The new year is upon us, and that gives us a chance to start afresh (maybe even reset?). Now is a chance to make the most of it. What changes would you like to make in your life this year? Not that you need a new year to start making changes — you can start any time. What are some things you would like to start doing, things you’d like to stop doing, and things you’d like to continue doing?
I am always keeping track of things I would like to work on. The list is endless, but I try to pick one thing from this list for a month to make it a life-long habit/change. Working on one habit/change per month means you bring all your focus and attention to making the change in that one area of your life for 30 days while maintaining the others at the current standard. This is the difference between making the change possible versus impossible. Trying to work on more than a couple of habits/changes at any one time is unsustainable for a few days, let alone a month or longer.
Here is how to go about it. Ask yourself this question: what is the one thing you could work on during the month in your personal and work areas that would make a great impact on your life?
Here are the 12 things (in no particular order) you may want to work on this year — one for each month. You can always make your own list. The only criteria in selecting things is you should pick ones for which you want to enact permanent change.
- be grateful
- establish a morning routine
- exercise daily
- read for an hour
- keep your promises
- write to reflect
- be present
- plan your week
- review your week
- do only one thing at a time
- slow down
- be proactive
Start with the one that will have the most impact in your life right now (but also keep the future in mind). For instance, you could start with a morning routine and doing that consistently over a month. Or, if you’re a business owner, it could be spending at least an hour marketing your services during the week. Try not to pick more than a couple of these for a month (one personal and/or one work-related) so you can give your full focus and attention to making it happen.
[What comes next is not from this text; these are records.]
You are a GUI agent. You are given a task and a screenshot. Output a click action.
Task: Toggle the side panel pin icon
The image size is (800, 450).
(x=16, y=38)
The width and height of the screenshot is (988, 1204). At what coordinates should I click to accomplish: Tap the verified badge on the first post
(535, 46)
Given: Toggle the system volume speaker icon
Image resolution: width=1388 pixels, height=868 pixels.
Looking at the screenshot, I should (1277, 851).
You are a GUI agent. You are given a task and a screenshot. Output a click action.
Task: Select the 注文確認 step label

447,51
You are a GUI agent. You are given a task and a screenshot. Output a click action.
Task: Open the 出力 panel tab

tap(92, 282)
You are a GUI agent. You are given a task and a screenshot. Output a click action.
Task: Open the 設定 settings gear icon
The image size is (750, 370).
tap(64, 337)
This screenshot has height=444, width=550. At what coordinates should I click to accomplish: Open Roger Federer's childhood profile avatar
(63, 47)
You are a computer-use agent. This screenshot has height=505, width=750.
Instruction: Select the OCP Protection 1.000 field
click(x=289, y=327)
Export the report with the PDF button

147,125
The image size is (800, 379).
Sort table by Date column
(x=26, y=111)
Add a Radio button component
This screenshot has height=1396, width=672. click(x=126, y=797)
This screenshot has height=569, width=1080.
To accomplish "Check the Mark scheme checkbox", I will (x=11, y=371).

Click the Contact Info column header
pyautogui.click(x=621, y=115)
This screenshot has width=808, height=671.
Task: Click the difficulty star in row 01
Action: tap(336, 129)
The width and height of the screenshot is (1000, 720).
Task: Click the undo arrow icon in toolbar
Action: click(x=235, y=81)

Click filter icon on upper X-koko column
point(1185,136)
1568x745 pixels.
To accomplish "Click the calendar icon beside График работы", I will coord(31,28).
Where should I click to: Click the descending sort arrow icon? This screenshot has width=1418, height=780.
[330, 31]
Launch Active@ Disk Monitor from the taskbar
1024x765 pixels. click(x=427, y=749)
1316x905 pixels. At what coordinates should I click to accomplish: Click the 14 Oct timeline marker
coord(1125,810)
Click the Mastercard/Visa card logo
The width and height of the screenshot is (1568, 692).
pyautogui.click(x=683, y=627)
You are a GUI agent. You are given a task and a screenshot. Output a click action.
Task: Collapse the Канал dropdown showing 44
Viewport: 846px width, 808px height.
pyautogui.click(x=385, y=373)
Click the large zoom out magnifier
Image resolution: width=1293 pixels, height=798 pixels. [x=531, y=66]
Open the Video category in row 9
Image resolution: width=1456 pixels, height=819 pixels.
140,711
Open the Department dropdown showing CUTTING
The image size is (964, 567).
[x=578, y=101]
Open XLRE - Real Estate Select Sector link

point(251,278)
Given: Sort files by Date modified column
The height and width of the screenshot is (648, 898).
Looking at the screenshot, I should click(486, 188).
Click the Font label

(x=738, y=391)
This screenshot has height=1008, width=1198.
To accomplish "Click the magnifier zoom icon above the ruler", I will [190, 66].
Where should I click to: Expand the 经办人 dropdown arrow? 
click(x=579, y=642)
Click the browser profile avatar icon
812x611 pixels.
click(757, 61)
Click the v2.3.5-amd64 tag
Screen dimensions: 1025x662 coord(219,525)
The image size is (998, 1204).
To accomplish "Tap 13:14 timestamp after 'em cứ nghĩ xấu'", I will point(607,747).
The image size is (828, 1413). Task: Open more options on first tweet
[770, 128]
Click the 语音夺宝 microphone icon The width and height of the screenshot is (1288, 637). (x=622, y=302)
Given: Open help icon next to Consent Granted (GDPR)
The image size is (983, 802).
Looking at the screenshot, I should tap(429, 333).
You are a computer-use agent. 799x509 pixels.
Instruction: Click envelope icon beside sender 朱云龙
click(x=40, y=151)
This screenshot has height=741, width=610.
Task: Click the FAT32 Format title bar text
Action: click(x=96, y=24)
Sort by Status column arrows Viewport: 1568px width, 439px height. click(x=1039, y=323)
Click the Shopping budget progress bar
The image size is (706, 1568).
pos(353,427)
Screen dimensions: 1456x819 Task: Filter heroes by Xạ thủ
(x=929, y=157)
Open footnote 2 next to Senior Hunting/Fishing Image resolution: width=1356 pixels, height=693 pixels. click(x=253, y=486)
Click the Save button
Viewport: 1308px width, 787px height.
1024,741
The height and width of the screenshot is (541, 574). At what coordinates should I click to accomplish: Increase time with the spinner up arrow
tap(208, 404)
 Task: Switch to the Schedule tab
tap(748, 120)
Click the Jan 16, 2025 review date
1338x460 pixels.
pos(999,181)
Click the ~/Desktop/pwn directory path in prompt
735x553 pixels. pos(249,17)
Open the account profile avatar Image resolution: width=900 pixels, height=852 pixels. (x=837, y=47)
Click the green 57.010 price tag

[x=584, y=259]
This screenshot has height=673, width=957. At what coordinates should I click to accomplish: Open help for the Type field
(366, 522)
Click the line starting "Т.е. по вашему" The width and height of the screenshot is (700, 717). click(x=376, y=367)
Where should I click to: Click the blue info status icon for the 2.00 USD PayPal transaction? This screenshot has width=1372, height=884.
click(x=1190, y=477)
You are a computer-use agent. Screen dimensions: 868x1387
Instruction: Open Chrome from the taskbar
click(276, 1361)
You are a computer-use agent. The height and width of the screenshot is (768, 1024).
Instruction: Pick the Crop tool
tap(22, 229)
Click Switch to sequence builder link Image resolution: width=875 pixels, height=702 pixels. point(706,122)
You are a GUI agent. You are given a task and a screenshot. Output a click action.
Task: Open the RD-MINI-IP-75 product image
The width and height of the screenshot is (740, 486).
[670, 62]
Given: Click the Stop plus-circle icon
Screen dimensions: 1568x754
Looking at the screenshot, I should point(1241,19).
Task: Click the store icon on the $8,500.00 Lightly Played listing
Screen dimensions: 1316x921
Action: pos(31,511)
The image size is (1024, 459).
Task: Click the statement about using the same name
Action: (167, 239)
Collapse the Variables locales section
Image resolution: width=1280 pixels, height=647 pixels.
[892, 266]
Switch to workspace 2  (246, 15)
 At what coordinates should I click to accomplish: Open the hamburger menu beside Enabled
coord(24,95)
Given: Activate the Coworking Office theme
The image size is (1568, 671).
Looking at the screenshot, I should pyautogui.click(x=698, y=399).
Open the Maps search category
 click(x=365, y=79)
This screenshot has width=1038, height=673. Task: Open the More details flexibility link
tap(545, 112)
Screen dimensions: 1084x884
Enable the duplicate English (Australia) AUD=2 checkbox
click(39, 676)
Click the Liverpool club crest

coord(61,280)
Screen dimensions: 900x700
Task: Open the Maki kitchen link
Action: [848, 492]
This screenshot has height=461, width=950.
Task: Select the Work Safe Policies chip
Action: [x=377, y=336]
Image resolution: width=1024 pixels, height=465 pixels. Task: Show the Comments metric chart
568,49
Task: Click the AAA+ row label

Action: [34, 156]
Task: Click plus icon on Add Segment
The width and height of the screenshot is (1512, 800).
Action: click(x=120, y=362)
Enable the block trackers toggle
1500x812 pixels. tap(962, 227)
The other thing would be to start small and make it easy for yourself to accomplish the habit. For example, if you haven’t exercised much in the recent past, expecting yourself to go to the gym for 30 minutes five days a week might be a bit much at the beginning. Why not exercise for only 5 minutes a day to start with? The challenge in the beginning is showing up. Once you are consistently showing up, then you can slowly improve the workout duration, intensity, etc.
Whatever habit/change you are working on in a given month, you need to keep track of it in some kind of spreadsheet or log. Unless you keep track of your progress, how will you know how far you’ve come? I use a year-long calendar log to keep track of the 12 changes I would like to make in my life, and for every day I am able to work on the habit, I cross out the date. Of course, this may not work for everyone, as you may need additional columns in your spreadsheet to keep track of your progress when simply crossing off a date in your calendar log won’t do.
Imagine yourself at the end of this year and realizing how proud you are of making these 12 changes to your life (possibly for good). Wouldn’t that be amazing? If that isn’t a year well spent, I don’t know what is. Making lasting change happens slowly, and working on one habit/change at a time and giving yourself 30 days to make the change will undoubtedly make a positive difference in your life in the long term.